*Work request:*
What number of lines in the entries hold the string "computer"? Answer with it alone.

(Data extracted from a collection)
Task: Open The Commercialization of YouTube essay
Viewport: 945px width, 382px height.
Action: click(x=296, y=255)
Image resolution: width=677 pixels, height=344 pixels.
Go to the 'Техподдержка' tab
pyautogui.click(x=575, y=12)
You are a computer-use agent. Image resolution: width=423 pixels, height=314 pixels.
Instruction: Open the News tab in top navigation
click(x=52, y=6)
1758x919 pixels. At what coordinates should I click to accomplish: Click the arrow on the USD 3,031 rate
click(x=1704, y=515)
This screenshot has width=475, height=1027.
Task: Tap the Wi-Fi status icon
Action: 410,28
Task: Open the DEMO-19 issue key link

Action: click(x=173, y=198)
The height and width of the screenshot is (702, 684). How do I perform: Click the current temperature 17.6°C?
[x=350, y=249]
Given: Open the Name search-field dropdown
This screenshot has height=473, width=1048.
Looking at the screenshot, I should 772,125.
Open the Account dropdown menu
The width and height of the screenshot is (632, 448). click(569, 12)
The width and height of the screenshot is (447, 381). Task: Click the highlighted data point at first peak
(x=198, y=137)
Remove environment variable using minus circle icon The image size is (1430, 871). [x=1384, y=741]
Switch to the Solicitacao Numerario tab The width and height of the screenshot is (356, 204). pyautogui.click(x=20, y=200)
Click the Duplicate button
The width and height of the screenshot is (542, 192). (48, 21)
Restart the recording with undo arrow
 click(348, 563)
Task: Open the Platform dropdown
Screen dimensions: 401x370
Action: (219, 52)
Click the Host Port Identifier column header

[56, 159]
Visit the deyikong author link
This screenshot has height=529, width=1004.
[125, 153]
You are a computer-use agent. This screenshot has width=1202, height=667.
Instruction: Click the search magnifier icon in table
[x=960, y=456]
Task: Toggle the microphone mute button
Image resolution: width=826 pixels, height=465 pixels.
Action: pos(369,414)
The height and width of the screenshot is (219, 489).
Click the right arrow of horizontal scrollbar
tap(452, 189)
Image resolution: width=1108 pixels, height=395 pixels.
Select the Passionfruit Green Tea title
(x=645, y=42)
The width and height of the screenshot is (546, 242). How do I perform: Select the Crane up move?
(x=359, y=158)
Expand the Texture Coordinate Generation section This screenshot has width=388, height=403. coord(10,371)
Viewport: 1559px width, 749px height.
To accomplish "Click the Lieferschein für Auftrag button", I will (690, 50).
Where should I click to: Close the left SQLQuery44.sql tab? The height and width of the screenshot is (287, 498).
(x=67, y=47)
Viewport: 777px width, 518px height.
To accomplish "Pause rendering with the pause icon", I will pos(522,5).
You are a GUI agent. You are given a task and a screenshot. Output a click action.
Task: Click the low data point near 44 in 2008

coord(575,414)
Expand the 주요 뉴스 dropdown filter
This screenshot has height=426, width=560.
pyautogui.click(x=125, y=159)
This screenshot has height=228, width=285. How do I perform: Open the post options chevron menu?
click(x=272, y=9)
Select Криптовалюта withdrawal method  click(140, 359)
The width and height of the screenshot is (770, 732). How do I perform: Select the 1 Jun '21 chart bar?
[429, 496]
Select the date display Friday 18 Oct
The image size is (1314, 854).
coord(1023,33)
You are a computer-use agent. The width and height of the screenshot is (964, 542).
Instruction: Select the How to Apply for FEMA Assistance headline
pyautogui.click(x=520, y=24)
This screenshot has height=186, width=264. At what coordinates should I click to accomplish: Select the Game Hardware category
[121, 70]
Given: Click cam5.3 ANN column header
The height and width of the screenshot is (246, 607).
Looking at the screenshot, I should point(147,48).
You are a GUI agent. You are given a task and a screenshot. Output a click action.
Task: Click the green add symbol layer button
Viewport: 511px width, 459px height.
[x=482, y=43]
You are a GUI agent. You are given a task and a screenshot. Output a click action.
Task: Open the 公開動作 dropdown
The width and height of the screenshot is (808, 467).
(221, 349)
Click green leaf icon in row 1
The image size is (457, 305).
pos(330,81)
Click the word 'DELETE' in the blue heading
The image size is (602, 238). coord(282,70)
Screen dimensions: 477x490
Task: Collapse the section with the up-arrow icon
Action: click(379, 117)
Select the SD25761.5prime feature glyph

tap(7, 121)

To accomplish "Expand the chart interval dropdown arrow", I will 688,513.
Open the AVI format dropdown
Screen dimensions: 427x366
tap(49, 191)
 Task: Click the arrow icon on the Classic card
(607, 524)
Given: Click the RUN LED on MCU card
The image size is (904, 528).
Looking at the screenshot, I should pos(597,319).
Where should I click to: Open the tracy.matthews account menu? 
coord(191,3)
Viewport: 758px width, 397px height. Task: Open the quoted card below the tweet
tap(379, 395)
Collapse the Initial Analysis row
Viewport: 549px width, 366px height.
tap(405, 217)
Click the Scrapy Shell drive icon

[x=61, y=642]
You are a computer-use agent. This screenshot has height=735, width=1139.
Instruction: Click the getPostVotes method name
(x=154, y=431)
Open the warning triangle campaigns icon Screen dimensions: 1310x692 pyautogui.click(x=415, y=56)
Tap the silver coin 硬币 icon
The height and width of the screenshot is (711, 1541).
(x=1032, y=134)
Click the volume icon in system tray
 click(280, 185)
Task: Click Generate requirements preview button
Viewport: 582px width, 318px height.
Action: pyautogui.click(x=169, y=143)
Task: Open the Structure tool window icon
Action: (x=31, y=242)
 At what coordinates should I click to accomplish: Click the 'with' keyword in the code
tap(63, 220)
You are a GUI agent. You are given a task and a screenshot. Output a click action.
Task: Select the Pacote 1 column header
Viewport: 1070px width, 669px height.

*Answer:*
4